Due to many things, definitely, globalization is absolutely.

Kalo dulu kita semua berpikir bahwa setelah lulus kuliah, dapetin kerja yang layak, terus menikah dan punya anak, sekarang mungkin tidak.
Menikah, apalagi punya anak, sekarang jadi pilihan. Atau bahkan jadi momok yang menakutkan.
Saya tidak bilang kalau orang-orang jaman dulu pasti menikah dan punya anak, tapi kebanyakan ya begitu. Jujur, waktu saya masih kecil, ya begitulah persepsi saya akan masa depan.
Tetapi setelah saya beranjak dewasa, persepsi saya berubah. Benar-benar berubah.
Saya melihat beberapa teman saya yang memang memutuskan untuk tidak menikah. Dan tidak punya anak. Dan saya pun lama-lama berpikir, bahwa menikah bukanlah melulu perihal hidup bahagia ala fairy tale, tapi itu sebuah komitmen yang membutuhkan kekuatan besar untuk bertahan menghadapi cobaan yang ada. Menikah bukan hanya sekadar tinggal bersama, tapi juga menyatukan dua hati dari dua kutub yang berbeda, tapi punya tujuan yang sama. Saya ngerasain betul gimana kerja di kantor yang untuk menyelesaikan satu tugas yang sama, semua orang punya caranya masing-masing dan mereka pastinya gamau dipaksa untuk menyelesaikannya dengan cara kita. Begitu juga kehidupan pernikahan. Yang bisa kita lakukan sebagai pasangan ya berusaha untuk saling mengerti, instead of forcing somebody to do as we say. Tapi, even before we say yes to long-life commitment, we need to find someone that we can rely on for the rest of our lives, which is not easy at all. Dan itulah tantangan yang sedang saya hadapi di tahapan kehidupan ini. I am not saying that I am looking for it now, but I don't deny if I am looking for that quality as early as I can, tentunya supaya ga salah pilih dan menyesal pada akhirnya. Dan saya, yang dulunya tergila-gila untuk menikah karena selalu membayangkan kehidupan dongeng dan hari pernikahan yang mewah, sekarang stick pada prinsip bahwa tidak perlu memaksa menikah jika memang tidak ada orang yang pantas dan sepadang untuk kita. Saya tidak berbicara mengenai latar belakang pendidikan atau ekonomi atau apapun itu. Pantas dan sepadan di sini seyogyanya dilihat dari kepribadiannya.

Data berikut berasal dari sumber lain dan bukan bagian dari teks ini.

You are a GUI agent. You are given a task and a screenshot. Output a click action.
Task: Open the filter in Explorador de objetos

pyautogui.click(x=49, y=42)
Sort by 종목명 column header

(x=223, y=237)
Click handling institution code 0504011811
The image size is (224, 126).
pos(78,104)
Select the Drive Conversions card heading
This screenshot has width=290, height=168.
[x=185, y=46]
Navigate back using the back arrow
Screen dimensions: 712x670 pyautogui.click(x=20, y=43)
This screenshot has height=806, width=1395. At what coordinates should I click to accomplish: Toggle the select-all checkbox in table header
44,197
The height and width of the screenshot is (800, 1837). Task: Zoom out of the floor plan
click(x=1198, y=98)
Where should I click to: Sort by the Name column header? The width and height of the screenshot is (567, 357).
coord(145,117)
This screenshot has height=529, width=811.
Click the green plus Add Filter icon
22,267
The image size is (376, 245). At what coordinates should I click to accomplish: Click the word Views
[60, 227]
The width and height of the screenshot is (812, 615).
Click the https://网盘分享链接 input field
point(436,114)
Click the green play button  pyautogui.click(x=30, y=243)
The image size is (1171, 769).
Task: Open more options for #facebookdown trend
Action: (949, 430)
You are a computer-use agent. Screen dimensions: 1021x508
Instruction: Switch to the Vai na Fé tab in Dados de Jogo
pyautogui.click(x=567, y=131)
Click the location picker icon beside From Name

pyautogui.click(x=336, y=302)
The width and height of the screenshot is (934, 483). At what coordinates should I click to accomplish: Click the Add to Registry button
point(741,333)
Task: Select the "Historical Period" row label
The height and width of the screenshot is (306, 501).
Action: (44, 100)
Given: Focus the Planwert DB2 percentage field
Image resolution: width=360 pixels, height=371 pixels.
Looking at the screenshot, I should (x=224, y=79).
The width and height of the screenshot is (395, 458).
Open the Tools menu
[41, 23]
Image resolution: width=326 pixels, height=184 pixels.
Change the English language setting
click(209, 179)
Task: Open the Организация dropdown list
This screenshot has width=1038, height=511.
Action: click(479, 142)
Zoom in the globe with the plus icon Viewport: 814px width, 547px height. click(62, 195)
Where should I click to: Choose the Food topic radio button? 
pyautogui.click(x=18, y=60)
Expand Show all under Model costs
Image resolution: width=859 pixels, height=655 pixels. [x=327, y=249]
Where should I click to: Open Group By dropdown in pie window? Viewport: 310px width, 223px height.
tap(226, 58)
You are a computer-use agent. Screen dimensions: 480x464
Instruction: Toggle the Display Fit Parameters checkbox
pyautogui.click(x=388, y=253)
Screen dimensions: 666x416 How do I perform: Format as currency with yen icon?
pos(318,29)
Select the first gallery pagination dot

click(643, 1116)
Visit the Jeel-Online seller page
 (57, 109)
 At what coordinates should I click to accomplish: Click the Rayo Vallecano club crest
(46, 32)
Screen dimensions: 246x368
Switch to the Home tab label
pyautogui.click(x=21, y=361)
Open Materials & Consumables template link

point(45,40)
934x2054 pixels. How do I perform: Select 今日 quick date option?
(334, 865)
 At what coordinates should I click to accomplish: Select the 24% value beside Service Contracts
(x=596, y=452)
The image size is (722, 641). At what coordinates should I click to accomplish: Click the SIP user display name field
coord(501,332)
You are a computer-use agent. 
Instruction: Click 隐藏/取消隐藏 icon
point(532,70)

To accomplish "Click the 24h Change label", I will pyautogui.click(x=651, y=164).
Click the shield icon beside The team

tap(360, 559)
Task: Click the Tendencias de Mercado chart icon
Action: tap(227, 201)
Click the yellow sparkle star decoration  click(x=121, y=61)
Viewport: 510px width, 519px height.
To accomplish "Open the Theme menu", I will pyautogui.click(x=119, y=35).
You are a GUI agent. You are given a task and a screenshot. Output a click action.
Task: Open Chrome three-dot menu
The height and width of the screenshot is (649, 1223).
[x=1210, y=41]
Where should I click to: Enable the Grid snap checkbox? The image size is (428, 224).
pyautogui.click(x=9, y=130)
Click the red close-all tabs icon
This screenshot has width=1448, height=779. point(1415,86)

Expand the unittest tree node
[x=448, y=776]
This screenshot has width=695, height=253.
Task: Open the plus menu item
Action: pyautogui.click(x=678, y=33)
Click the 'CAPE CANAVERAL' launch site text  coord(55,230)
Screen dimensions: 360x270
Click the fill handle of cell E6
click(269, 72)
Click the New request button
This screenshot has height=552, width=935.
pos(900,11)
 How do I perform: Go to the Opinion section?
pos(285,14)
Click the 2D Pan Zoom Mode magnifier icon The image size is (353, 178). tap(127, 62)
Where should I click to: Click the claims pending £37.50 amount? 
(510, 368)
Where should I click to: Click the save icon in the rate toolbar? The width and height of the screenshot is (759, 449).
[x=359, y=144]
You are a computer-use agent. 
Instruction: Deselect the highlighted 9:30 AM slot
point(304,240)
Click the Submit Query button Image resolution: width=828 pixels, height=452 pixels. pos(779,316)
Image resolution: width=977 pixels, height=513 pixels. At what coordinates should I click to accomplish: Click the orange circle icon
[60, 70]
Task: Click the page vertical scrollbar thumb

Apakah orang tersebut memang mampu menghadapi saya, mau menerima saya apa adanya, in good or bad times, till death do us part. Dan kalau memang tidak ada orang yang pantas, buat apa dipaksakan? Secara hidup udah susah, dan ga perlu kita nambahin susahnya.

Disinilah saya merasa bahwa nilai-nilai yang saya anut sejak kecil sudah mulai bergeser. Dan saya gatau apakah saya ini korban globalisasi dan modernisasi karena berpikir demikian, atau kah ini berarti saya beranjak dewasa?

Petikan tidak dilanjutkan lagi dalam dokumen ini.